## Work instruction:
Find every line in the entries that holds the string "item" and report it.

(Saved data entries)
=====

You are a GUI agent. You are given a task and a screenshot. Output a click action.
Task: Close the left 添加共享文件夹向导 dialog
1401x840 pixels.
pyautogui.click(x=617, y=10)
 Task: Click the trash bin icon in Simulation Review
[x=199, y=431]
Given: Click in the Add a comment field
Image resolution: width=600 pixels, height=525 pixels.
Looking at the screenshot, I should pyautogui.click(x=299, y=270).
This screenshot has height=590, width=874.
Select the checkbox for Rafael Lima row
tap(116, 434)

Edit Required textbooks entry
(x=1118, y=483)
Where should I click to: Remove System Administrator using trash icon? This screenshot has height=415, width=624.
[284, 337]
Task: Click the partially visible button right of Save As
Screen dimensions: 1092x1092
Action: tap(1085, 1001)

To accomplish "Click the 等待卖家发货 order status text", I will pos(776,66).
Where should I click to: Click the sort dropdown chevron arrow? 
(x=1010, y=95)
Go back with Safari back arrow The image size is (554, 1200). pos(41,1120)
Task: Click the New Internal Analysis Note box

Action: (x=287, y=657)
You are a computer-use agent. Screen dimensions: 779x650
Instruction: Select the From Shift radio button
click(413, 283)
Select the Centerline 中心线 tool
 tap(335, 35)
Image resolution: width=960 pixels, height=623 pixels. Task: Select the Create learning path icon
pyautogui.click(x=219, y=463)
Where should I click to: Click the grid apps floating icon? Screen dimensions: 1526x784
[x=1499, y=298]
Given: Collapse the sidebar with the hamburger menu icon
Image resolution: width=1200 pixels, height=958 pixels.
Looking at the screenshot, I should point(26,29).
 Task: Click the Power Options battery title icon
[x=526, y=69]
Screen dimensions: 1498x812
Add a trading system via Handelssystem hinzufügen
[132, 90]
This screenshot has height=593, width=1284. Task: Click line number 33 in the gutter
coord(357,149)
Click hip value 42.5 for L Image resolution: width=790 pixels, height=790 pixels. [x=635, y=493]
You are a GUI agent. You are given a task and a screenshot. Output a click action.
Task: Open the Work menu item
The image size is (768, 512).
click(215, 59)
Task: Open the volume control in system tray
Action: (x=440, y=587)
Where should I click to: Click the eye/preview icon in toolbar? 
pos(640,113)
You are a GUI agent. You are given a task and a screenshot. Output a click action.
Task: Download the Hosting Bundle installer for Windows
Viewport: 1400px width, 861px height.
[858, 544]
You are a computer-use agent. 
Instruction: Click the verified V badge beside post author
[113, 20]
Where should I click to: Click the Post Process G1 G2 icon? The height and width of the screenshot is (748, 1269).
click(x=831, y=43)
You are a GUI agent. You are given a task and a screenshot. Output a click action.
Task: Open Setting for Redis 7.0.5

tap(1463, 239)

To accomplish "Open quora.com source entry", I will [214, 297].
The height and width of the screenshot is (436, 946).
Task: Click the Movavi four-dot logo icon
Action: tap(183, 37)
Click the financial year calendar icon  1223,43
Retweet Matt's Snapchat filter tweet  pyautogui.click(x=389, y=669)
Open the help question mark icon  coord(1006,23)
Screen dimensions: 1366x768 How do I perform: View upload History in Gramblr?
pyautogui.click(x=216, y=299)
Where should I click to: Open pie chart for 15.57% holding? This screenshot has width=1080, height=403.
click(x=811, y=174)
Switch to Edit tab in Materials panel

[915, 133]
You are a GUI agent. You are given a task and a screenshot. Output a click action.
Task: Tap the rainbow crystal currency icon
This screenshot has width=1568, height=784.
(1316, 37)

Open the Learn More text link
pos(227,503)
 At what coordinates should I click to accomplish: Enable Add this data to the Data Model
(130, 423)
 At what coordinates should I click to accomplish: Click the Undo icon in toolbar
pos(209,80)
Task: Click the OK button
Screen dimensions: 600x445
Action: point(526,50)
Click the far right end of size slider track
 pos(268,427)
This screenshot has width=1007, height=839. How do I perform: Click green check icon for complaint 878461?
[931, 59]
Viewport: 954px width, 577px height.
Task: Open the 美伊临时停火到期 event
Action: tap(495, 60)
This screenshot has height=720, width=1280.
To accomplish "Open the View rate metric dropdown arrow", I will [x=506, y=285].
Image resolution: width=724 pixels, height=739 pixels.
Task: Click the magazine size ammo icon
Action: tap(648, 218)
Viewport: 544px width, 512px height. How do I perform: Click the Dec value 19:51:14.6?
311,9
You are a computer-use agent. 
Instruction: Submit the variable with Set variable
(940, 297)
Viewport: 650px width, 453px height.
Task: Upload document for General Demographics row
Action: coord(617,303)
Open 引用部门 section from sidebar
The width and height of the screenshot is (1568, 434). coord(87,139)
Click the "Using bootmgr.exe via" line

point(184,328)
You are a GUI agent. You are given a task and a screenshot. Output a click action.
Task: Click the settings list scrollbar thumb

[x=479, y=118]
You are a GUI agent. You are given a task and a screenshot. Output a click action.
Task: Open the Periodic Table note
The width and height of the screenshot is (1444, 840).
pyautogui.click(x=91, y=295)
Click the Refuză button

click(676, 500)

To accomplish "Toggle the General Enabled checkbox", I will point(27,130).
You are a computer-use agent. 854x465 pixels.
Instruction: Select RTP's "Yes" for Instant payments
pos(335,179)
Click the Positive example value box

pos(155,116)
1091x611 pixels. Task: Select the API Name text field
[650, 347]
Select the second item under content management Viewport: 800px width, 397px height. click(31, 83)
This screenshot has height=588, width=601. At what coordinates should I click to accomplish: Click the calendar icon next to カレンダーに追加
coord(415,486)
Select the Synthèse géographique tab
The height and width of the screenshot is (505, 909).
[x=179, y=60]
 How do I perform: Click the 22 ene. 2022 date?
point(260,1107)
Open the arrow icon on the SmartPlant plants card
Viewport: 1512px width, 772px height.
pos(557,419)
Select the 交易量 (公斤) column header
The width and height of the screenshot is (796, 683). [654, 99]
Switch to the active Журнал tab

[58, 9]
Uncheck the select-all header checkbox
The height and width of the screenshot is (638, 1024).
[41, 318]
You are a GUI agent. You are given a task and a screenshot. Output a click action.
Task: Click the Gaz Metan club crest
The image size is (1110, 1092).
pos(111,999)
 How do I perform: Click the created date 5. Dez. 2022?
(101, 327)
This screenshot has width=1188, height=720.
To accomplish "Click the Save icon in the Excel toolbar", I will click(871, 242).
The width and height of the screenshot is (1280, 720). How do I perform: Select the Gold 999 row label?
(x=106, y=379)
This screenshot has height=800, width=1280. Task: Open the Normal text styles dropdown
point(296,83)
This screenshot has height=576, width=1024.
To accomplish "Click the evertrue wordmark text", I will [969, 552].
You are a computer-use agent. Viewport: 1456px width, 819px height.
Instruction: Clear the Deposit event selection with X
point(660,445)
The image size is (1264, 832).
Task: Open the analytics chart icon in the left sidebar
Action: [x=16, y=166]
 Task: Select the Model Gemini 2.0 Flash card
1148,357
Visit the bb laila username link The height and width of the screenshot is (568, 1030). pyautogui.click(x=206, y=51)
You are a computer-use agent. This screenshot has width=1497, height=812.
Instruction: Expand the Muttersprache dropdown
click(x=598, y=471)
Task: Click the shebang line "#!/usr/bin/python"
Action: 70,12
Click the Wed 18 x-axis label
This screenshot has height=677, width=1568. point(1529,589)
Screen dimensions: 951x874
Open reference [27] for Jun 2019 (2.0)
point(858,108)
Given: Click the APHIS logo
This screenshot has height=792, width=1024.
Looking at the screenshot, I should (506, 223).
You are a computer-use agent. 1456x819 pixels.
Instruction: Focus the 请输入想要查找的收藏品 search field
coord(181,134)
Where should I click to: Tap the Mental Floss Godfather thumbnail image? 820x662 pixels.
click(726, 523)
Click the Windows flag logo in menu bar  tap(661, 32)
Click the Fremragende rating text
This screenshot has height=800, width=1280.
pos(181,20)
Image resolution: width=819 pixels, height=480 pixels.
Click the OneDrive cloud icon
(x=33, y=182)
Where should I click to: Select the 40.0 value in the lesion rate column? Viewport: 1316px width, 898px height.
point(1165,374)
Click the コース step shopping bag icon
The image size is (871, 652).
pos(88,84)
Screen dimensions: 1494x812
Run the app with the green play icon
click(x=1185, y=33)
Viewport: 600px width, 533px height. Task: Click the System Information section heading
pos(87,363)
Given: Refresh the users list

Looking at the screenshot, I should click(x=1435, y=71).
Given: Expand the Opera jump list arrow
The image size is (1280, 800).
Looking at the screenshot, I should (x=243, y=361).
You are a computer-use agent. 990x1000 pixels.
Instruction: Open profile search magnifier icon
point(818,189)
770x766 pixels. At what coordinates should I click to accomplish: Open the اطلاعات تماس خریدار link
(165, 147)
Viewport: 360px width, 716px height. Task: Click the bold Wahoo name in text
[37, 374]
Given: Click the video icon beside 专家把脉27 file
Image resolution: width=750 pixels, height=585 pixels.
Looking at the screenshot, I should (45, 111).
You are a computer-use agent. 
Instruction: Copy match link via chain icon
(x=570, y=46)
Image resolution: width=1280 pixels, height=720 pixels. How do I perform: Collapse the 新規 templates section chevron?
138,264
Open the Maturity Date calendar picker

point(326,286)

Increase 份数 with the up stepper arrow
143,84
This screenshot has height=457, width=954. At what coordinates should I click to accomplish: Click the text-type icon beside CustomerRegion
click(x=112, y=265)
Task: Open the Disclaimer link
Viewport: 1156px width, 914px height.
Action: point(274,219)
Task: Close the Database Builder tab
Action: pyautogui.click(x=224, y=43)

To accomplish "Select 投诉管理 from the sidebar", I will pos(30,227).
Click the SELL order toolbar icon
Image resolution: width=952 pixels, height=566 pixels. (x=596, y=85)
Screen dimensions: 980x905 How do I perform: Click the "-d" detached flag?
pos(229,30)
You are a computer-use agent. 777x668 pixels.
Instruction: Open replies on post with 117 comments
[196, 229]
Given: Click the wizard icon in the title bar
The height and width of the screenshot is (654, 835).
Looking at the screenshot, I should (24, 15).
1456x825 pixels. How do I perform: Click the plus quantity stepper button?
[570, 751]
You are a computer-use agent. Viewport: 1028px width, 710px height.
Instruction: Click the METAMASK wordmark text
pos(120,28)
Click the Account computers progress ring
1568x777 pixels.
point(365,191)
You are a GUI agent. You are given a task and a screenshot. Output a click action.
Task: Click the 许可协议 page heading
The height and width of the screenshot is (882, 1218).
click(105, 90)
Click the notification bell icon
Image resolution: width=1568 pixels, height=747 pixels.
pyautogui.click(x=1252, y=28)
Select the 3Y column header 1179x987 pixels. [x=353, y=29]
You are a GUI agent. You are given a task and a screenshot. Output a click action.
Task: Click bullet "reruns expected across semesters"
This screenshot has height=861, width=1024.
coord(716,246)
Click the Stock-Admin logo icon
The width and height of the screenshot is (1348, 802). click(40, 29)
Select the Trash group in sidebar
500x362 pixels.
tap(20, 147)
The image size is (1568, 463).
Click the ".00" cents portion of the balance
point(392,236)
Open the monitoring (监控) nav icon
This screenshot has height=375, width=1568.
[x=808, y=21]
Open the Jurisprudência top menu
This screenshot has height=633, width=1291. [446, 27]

=====

## Task response:
Task: Open the Work menu item
Select the second item under content management Viewport: 800px width, 397px height. click(31, 83)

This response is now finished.